__What the exercise asks__
Put every line of the rows below into a JSON list of strings, one string per line, skipping blank lines. Leave the pictures out.

Rows about locating elements on screens:
** start **

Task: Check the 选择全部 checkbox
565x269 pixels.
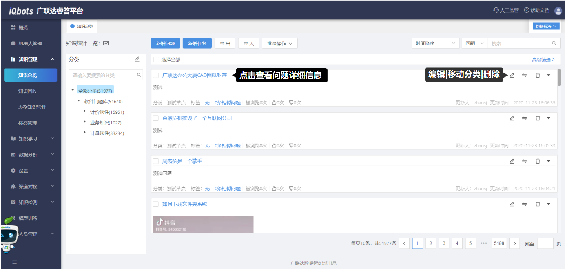Action: (156, 60)
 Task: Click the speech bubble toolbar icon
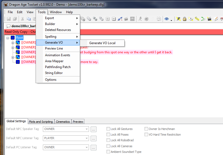(x=191, y=19)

** end **

__Output for this exercise__
[
  "Task: Check the 选择全部 checkbox",
  "565x269 pixels.",
  "Action: (156, 60)",
  " Task: Click the speech bubble toolbar icon",
  "(x=191, y=19)"
]